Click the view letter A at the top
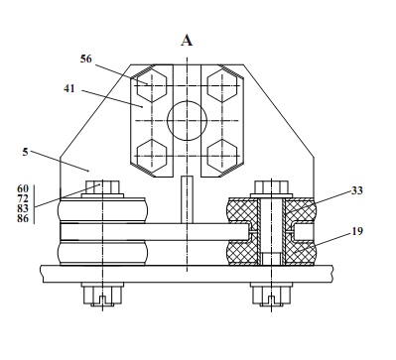[x=187, y=41]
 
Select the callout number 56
[x=85, y=59]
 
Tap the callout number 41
[x=69, y=88]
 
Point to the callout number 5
[x=25, y=152]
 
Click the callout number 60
[x=23, y=188]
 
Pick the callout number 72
[x=23, y=198]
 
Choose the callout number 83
[x=23, y=208]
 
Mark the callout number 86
[x=23, y=218]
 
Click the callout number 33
[x=357, y=190]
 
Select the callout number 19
[x=357, y=231]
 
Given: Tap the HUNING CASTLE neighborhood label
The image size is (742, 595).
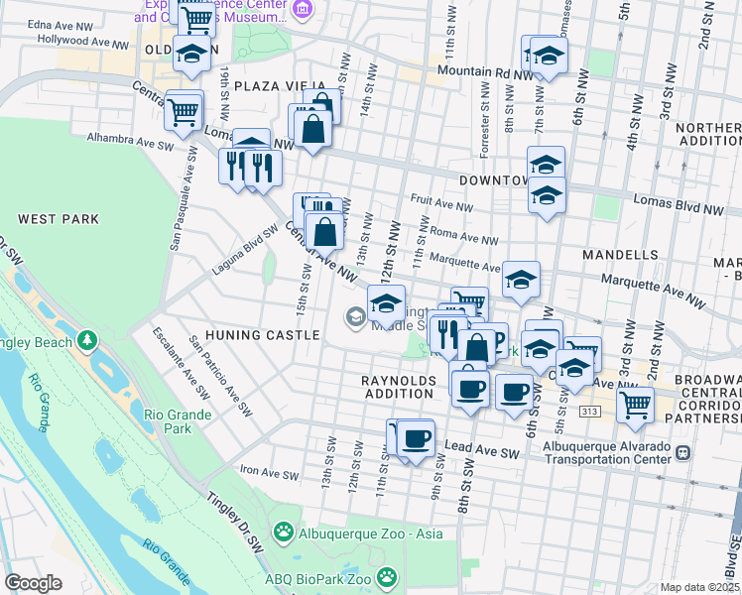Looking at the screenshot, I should pos(263,335).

....

** 待办任务 **
列出上面数据中所有含有字符串“number”的行，并逐行照抄。

** 任务答复 **
Select the callout number 56
Tap the callout number 41
Point to the callout number 5
Click the callout number 60
Pick the callout number 72
Choose the callout number 83
Mark the callout number 86
Click the callout number 33
Select the callout number 19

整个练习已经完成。